(PROMPT): Every entry must be transcribed exactly as written.

- - - - -

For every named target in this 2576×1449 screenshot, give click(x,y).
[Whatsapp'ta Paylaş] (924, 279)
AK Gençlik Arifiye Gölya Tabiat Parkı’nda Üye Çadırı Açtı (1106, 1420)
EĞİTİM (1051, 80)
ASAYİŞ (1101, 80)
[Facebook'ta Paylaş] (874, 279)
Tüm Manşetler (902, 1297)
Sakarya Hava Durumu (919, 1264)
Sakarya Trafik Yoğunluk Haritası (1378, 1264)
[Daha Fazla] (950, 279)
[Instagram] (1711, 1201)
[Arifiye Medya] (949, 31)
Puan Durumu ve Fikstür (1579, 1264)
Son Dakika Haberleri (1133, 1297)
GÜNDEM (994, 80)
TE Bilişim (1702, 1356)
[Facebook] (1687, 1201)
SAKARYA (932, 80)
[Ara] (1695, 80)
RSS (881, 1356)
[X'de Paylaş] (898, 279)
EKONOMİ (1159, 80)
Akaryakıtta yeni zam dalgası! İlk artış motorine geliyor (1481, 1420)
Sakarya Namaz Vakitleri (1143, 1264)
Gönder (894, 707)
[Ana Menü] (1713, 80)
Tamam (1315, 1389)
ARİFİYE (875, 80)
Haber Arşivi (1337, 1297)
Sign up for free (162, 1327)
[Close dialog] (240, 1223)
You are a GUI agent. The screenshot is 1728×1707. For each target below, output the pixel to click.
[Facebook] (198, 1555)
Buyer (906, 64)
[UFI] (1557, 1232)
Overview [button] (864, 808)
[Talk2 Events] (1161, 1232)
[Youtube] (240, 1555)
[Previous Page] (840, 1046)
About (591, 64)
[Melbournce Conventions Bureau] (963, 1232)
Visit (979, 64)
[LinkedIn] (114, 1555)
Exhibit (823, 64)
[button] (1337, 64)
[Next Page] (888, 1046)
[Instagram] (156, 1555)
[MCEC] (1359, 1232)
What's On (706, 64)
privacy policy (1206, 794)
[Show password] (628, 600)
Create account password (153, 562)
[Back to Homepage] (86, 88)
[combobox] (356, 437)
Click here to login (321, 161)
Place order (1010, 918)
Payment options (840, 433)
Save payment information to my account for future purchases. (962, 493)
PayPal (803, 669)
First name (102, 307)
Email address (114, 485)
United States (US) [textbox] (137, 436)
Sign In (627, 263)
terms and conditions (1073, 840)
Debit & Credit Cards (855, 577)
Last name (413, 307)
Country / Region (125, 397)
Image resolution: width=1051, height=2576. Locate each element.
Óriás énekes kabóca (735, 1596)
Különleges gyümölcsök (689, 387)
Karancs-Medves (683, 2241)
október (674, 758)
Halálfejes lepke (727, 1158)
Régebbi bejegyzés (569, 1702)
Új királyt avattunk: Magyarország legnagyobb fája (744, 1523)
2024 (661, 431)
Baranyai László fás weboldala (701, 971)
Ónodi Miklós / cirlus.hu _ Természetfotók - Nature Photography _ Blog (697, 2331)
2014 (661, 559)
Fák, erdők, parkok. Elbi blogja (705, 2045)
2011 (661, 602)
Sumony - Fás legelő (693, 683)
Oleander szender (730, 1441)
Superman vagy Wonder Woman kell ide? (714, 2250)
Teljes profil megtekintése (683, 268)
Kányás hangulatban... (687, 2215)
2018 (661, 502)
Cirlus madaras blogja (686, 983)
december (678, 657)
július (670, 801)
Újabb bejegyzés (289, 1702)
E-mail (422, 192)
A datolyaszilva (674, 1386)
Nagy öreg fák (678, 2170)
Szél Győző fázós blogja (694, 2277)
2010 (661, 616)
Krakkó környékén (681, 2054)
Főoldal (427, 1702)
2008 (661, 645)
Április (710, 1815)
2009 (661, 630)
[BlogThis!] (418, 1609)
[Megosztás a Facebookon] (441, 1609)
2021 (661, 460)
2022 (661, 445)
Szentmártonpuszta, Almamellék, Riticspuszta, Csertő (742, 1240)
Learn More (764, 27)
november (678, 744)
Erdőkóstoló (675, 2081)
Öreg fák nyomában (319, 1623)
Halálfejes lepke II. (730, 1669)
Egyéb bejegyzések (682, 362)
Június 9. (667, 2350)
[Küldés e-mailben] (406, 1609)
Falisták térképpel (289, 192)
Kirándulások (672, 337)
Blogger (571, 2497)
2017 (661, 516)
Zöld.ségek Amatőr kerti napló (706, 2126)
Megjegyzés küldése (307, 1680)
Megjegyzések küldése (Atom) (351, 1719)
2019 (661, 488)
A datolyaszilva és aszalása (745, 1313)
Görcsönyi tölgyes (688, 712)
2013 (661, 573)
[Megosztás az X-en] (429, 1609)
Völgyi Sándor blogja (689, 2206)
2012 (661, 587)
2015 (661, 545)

- - - - -

(ANSWER SPACE):
For every named target in this 2576×1449 screenshot, give click(x,y).
[Whatsapp'ta Paylaş] (924, 279)
AK Gençlik Arifiye Gölya Tabiat Parkı’nda Üye Çadırı Açtı (1106, 1420)
EĞİTİM (1051, 80)
ASAYİŞ (1101, 80)
[Facebook'ta Paylaş] (874, 279)
Tüm Manşetler (902, 1297)
Sakarya Hava Durumu (919, 1264)
Sakarya Trafik Yoğunluk Haritası (1378, 1264)
[Daha Fazla] (950, 279)
[Instagram] (1711, 1201)
[Arifiye Medya] (949, 31)
Puan Durumu ve Fikstür (1579, 1264)
Son Dakika Haberleri (1133, 1297)
GÜNDEM (994, 80)
TE Bilişim (1702, 1356)
[Facebook] (1687, 1201)
SAKARYA (932, 80)
[Ara] (1695, 80)
RSS (881, 1356)
[X'de Paylaş] (898, 279)
EKONOMİ (1159, 80)
Akaryakıtta yeni zam dalgası! İlk artış motorine geliyor (1481, 1420)
Sakarya Namaz Vakitleri (1143, 1264)
Gönder (894, 707)
[Ana Menü] (1713, 80)
Tamam (1315, 1389)
ARİFİYE (875, 80)
Haber Arşivi (1337, 1297)
Sign up for free (162, 1327)
[Close dialog] (240, 1223)
You are a GUI agent. The screenshot is 1728×1707. For each target below, output the pixel to click.
[Facebook] (198, 1555)
Buyer (906, 64)
[UFI] (1557, 1232)
Overview [button] (864, 808)
[Talk2 Events] (1161, 1232)
[Youtube] (240, 1555)
[Previous Page] (840, 1046)
About (591, 64)
[Melbournce Conventions Bureau] (963, 1232)
Visit (979, 64)
[LinkedIn] (114, 1555)
Exhibit (823, 64)
[button] (1337, 64)
[Next Page] (888, 1046)
[Instagram] (156, 1555)
[MCEC] (1359, 1232)
What's On (706, 64)
privacy policy (1206, 794)
[Show password] (628, 600)
Create account password (153, 562)
[Back to Homepage] (86, 88)
[combobox] (356, 437)
Click here to login (321, 161)
Place order (1010, 918)
Payment options (840, 433)
Save payment information to my account for future purchases. (962, 493)
PayPal (803, 669)
First name (102, 307)
Email address (114, 485)
United States (US) [textbox] (137, 436)
Sign In (627, 263)
terms and conditions (1073, 840)
Debit & Credit Cards (855, 577)
Last name (413, 307)
Country / Region (125, 397)
Image resolution: width=1051, height=2576. Locate each element.
Óriás énekes kabóca (735, 1596)
Különleges gyümölcsök (689, 387)
Karancs-Medves (683, 2241)
október (674, 758)
Halálfejes lepke (727, 1158)
Régebbi bejegyzés (569, 1702)
Új királyt avattunk: Magyarország legnagyobb fája (744, 1523)
2024 (661, 431)
Baranyai László fás weboldala (701, 971)
Ónodi Miklós / cirlus.hu _ Természetfotók - Nature Photography _ Blog (697, 2331)
2014 (661, 559)
Fák, erdők, parkok. Elbi blogja (705, 2045)
2011 (661, 602)
Sumony - Fás legelő (693, 683)
Oleander szender (730, 1441)
Superman vagy Wonder Woman kell ide? (714, 2250)
Teljes profil megtekintése (683, 268)
Kányás hangulatban... (687, 2215)
2018 (661, 502)
Cirlus madaras blogja (686, 983)
december (678, 657)
július (670, 801)
Újabb bejegyzés (289, 1702)
E-mail (422, 192)
A datolyaszilva (674, 1386)
Nagy öreg fák (678, 2170)
Szél Győző fázós blogja (694, 2277)
2010 (661, 616)
Krakkó környékén (681, 2054)
Főoldal (427, 1702)
2008 (661, 645)
Április (710, 1815)
2009 (661, 630)
[BlogThis!] (418, 1609)
[Megosztás a Facebookon] (441, 1609)
2021 (661, 460)
2022 (661, 445)
Szentmártonpuszta, Almamellék, Riticspuszta, Csertő (742, 1240)
Learn More (764, 27)
november (678, 744)
Erdőkóstoló (675, 2081)
Öreg fák nyomában (319, 1623)
Halálfejes lepke II. (730, 1669)
Egyéb bejegyzések (682, 362)
Június 9. (667, 2350)
[Küldés e-mailben] (406, 1609)
Falisták térképpel (289, 192)
Kirándulások (672, 337)
Blogger (571, 2497)
2017 (661, 516)
Zöld.ségek Amatőr kerti napló (706, 2126)
Megjegyzés küldése (307, 1680)
Megjegyzések küldése (Atom) (351, 1719)
2019 (661, 488)
A datolyaszilva és aszalása (745, 1313)
Görcsönyi tölgyes (688, 712)
2013 (661, 573)
[Megosztás az X-en] (429, 1609)
Völgyi Sándor blogja (689, 2206)
2012 (661, 587)
2015 (661, 545)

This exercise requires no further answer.